→ **Problem description**: Beneath this line are the data; copy exactly the part of them that opens with the line containing "Task: Click the up-arrow parent folder button" and closes with the line containing "Task: Click the user", and only that part.

Segment Start: Dataset records

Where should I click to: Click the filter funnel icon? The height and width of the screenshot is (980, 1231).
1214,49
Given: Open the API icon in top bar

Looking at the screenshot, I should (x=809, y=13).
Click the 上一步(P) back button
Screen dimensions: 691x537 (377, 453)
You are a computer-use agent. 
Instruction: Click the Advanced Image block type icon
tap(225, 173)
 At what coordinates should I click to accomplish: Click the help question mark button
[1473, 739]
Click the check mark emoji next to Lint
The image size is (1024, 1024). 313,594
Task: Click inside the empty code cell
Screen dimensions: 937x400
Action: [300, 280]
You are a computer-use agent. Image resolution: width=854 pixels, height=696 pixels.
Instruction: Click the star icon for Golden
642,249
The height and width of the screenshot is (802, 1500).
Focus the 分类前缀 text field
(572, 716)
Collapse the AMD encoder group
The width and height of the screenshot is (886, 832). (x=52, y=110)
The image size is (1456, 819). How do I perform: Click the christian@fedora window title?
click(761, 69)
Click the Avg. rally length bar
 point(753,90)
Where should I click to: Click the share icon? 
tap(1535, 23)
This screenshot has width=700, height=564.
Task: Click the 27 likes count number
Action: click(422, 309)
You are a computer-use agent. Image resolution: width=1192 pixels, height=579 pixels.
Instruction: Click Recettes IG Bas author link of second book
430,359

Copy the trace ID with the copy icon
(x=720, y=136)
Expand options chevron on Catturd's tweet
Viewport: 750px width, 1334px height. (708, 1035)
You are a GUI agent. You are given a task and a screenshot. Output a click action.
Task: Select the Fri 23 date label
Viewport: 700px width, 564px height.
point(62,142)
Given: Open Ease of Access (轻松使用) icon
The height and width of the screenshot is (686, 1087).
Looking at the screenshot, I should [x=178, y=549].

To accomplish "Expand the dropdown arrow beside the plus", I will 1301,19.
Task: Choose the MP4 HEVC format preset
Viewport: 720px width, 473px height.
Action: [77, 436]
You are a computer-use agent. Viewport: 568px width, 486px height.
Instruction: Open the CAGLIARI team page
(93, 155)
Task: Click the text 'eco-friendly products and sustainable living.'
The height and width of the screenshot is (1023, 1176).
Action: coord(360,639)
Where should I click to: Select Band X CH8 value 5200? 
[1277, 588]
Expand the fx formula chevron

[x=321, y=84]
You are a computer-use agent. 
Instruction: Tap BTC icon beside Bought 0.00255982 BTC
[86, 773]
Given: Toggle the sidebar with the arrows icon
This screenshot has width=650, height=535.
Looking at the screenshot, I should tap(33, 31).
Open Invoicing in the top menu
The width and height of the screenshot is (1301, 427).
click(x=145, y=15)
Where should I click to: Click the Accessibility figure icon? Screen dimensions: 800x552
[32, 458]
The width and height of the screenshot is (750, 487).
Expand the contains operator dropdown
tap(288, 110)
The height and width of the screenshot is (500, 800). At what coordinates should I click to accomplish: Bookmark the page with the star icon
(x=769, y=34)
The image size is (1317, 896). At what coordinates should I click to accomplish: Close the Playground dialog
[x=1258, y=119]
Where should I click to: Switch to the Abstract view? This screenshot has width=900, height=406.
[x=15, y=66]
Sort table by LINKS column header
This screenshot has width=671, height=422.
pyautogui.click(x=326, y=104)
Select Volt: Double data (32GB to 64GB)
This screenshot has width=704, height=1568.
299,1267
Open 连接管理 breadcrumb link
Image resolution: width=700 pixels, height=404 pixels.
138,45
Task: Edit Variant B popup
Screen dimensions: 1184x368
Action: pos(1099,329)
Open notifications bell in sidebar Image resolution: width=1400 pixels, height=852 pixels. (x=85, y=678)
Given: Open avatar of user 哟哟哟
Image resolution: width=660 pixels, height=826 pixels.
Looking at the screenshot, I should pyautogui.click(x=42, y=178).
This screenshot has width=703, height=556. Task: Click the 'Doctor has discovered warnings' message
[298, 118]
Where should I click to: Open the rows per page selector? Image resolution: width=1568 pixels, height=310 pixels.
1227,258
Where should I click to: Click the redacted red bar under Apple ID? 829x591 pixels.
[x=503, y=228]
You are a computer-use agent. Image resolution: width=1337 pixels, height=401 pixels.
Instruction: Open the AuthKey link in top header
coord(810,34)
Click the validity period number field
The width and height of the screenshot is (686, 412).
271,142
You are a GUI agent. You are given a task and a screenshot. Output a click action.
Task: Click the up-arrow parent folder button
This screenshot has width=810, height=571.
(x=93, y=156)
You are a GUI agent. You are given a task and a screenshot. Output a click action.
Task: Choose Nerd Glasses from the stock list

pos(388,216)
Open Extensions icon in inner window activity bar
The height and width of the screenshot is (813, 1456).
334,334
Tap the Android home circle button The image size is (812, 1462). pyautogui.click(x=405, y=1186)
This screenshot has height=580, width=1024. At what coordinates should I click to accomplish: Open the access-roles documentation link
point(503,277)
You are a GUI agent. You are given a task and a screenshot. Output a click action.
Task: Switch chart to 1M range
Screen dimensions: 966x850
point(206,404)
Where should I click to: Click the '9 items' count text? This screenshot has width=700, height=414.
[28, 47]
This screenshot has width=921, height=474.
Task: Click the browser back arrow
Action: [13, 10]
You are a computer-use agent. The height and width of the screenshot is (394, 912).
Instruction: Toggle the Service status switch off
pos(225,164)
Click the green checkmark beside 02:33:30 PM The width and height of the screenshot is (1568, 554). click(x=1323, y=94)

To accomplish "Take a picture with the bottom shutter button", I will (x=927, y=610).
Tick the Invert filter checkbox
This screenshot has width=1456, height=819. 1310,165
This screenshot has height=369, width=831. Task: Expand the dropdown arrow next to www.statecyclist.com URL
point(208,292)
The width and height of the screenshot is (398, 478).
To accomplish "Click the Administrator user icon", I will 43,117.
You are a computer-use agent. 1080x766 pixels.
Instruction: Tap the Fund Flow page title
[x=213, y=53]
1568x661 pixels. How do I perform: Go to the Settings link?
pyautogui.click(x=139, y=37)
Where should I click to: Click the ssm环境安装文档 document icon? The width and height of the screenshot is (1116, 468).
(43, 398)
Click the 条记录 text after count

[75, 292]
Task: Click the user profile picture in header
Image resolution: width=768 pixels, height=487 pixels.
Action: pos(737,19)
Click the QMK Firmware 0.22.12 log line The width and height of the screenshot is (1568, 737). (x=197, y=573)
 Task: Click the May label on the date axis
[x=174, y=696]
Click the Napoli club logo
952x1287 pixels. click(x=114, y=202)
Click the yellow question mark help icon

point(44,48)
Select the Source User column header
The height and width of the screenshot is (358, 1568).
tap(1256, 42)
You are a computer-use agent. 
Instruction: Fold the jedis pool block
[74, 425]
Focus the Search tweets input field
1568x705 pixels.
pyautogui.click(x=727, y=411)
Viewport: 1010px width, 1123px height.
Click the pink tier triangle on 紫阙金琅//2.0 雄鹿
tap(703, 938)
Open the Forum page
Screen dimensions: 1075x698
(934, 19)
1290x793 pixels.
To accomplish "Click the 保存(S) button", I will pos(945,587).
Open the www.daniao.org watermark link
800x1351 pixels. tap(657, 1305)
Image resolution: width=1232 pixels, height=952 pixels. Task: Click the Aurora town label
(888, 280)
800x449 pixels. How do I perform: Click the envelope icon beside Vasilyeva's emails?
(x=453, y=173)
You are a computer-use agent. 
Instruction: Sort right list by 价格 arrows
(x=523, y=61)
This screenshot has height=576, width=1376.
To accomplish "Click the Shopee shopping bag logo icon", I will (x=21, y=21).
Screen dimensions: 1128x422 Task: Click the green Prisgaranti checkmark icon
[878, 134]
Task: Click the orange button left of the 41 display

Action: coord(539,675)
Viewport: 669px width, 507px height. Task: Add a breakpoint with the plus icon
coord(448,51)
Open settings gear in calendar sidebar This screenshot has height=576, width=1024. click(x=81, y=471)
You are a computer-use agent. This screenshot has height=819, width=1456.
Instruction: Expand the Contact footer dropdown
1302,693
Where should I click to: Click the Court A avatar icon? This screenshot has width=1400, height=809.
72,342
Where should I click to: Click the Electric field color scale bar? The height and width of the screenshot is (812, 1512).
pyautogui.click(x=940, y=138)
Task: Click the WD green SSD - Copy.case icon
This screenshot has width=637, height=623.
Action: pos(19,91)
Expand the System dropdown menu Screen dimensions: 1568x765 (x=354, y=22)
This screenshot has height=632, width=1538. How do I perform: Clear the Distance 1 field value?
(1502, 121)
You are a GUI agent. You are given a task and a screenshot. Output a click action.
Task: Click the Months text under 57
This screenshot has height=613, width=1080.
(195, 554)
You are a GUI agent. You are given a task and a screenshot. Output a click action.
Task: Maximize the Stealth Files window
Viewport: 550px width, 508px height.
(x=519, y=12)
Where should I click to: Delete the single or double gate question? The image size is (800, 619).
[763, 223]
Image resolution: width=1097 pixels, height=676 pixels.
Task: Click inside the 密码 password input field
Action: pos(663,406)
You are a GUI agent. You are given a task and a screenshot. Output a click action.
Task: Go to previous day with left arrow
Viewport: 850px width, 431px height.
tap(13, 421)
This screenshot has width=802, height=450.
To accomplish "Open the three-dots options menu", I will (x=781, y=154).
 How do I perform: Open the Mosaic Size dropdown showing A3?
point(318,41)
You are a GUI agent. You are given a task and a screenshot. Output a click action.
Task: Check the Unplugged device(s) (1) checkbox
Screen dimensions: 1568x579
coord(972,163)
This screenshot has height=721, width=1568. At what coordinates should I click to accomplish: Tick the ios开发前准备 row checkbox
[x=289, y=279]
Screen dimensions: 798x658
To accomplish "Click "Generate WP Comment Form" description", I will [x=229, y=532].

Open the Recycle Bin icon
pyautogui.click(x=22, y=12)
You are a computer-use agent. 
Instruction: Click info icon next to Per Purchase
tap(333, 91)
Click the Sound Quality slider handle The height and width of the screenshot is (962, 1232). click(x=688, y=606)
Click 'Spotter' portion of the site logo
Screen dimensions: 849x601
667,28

Segment End: Dataset records

→ **Completed task**:
Task: Click the up-arrow parent folder button
This screenshot has width=810, height=571.
(x=93, y=156)
You are a GUI agent. You are given a task and a screenshot. Output a click action.
Task: Choose Nerd Glasses from the stock list

pos(388,216)
Open Extensions icon in inner window activity bar
The height and width of the screenshot is (813, 1456).
334,334
Tap the Android home circle button The image size is (812, 1462). pyautogui.click(x=405, y=1186)
This screenshot has height=580, width=1024. At what coordinates should I click to accomplish: Open the access-roles documentation link
point(503,277)
You are a GUI agent. You are given a task and a screenshot. Output a click action.
Task: Switch chart to 1M range
Screen dimensions: 966x850
point(206,404)
Where should I click to: Click the '9 items' count text? This screenshot has width=700, height=414.
[28, 47]
This screenshot has width=921, height=474.
Task: Click the browser back arrow
Action: [13, 10]
You are a computer-use agent. The height and width of the screenshot is (394, 912).
Instruction: Toggle the Service status switch off
pos(225,164)
Click the green checkmark beside 02:33:30 PM The width and height of the screenshot is (1568, 554). click(x=1323, y=94)

To accomplish "Take a picture with the bottom shutter button", I will (x=927, y=610).
Tick the Invert filter checkbox
This screenshot has width=1456, height=819. 1310,165
This screenshot has height=369, width=831. Task: Expand the dropdown arrow next to www.statecyclist.com URL
point(208,292)
The width and height of the screenshot is (398, 478).
To accomplish "Click the Administrator user icon", I will 43,117.
You are a computer-use agent. 1080x766 pixels.
Instruction: Tap the Fund Flow page title
[x=213, y=53]
1568x661 pixels. How do I perform: Go to the Settings link?
pyautogui.click(x=139, y=37)
Where should I click to: Click the ssm环境安装文档 document icon? The width and height of the screenshot is (1116, 468).
(43, 398)
Click the 条记录 text after count

[75, 292]
Task: Click the user profile picture in header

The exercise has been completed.